Last week, I had a few suggestions for beers to share with your family over the holidays, as well as some to share with the high school buddies you’re sure to cross paths with in your hometown. Whether that hometown is near or far, chances are decent you’ll also have a party or two to attend. There’s often a social expectation to bring something to share with both the hosts and guests, or just a host gift as thanks for the invite. Either way, you’ll want to impress.
For the party
If the purpose is to bring a beer to share with your fellow party-goers, make it fancy and bring a four-pack of Dogfish Head’s Pennsylvania Tuxedo (12-oz. bottles). Like Black Husky’s estimable Sproose (also a good choice, if in a more intimately shareable 22-oz. bottle), Pennsylvania Tuxedo is a pale ale gussied up with spruce tips for extra resiny goodness.
The Bruery brews beers that deliver a certain classy thoughtfulness, and in large-format bottles that make for solid host gifts. Its Mash and Vanilla (750mL bottle) is a big, sweet barleywine that’ll drink great now or months down the road. Also in the category of rich and cellarable, this year’s blend of Barrel-Aged Old Rasputin (500mL bottle) continues the tradition of a 100-point Russian imperial stout that North Coast Brewing has been making for almost 20 years now.
Darkness is the annual Russian imperial stout from Minnesota’s Surly Brewing, and that’d make a lavish gift indeed. More acquirable but no less enjoyable is Damien (750mL bottle), a black ale made from a second mash run of what’s left over from brewing Darkness. This is one to drink fresh.
If your party host is a wine person, make it clear you know how to bridge the divide with some beers with a wine-like heritage. New Belgium’s Le Terroir (22-oz. bottle) is an excellent dry-hopped sour ale with a name that brings viticulture to mind. And from across the Atlantic, three sour beers (all in 750mL bottles) from Dutch brewer Rodenbach should make your gift the star of the show. Vintage 2014 is a two-year old, single-barrel Flanders red, with no added fruit but plenty of rich, tart flavor. Caractère Rouge is given another six months of age on cherries, raspberries, and cranberries. And then there’s Alexander, a blended ale aged on cherries, which was just this year brewed for the first time since 2000.
For yourself
Sometimes, the holidays are just a little more than you want to deal with. Family, friends, parties, gift-wrapping, treacherous roads — maybe you’re out of the house, maybe you’re hunkered down. These are the beers you bring with you to the party, but don’t tell anyone you stuck into a snowbank out on the patio. These are the beers you stash at home and drink in the peace and quiet of your own space.
I found some Bruery Hottenroth Berliner weisse (750mL bottle) out there, and even though it has a May bottling date, it should still be an exceptional low-alcohol quencher.

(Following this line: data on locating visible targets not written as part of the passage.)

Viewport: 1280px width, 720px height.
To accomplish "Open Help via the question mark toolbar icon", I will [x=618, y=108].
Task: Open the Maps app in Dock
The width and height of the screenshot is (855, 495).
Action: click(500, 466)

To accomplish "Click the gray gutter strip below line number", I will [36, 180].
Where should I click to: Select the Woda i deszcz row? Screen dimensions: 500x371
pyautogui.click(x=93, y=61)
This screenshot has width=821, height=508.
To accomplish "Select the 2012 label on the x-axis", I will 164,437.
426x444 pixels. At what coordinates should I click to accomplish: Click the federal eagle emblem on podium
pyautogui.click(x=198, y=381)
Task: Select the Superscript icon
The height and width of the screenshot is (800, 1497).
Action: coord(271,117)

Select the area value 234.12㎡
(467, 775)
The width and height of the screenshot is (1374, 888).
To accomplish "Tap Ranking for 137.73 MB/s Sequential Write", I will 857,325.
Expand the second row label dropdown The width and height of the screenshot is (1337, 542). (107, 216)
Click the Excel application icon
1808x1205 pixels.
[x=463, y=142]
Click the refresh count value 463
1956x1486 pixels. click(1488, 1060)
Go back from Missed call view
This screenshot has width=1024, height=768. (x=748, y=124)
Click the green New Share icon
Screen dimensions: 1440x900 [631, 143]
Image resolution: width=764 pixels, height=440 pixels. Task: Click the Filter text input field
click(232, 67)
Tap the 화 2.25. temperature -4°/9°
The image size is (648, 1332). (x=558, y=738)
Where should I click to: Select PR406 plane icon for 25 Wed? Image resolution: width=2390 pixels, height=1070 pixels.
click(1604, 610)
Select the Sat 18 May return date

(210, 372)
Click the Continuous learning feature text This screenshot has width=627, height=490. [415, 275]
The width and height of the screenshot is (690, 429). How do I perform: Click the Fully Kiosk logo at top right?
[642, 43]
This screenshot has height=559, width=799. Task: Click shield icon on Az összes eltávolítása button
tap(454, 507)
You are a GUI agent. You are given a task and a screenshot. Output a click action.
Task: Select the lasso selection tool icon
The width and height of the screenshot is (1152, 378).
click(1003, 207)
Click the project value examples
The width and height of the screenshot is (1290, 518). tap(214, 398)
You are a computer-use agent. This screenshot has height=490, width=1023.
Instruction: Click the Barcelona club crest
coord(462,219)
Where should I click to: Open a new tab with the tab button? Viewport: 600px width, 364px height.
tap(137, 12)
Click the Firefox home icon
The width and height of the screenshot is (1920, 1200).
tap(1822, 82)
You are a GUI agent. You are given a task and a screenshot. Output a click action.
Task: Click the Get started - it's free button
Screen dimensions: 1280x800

You won’t be knocked out till New Year’s if, oops, you happen to polish this one off on your own. Same with a six-pack of Anderson Valley’s fall/winter seasonal Blood Orange Gose (12-oz. cans); the hefty dose of citrus will remind you the sun is out there somewhere. Crack a couple restorative cans.
Winter Skål (12-oz. bottles) is essential December, one of the Capital brews I return to regularly every year. Full of malty warmth but not too strong, it’s as close to a winter session beer as winter beers get. From the land of a whole different “Skol,” Surly Brewing will give you all the hops you need to balance Winter Skål’s malt in the form of Abrasive (an oatmeal imperial IPA), Todd the Axe Man (a West Coast-style IPA) and, the freshest on the shelf of the three, its hallmark Furious IPA (all 16-oz. cans).
But hey, who am I to judge if you want something just a pinch stronger? So long as you travel safe, what’s the harm in a Founders Breakfast Stout (12-oz. bottles) when no one’s looking? This heavy-hitting Michigan brewer gets a lot of hype for KBS, its bourbon barrel-aged breakfast stout, but the base beer is no slouch, without the chase. You may have to get a little luckier to snag a bottle of Bourbon Barrel Lunatic or Stovepipe (both 500mL bottles) from Green Bay’s Hinterland, but they’re worth it. The former is a rich barrel-aged stout; the latter is a stout of a different recipe, barrel-aged with Luna Roasters’ coffee. There aren’t a lot of either in the market, but I found both on shelves at multiple bottle shops.
Shop smart, travel safely, drink well, and enjoy the holidays in whatever way you see fit.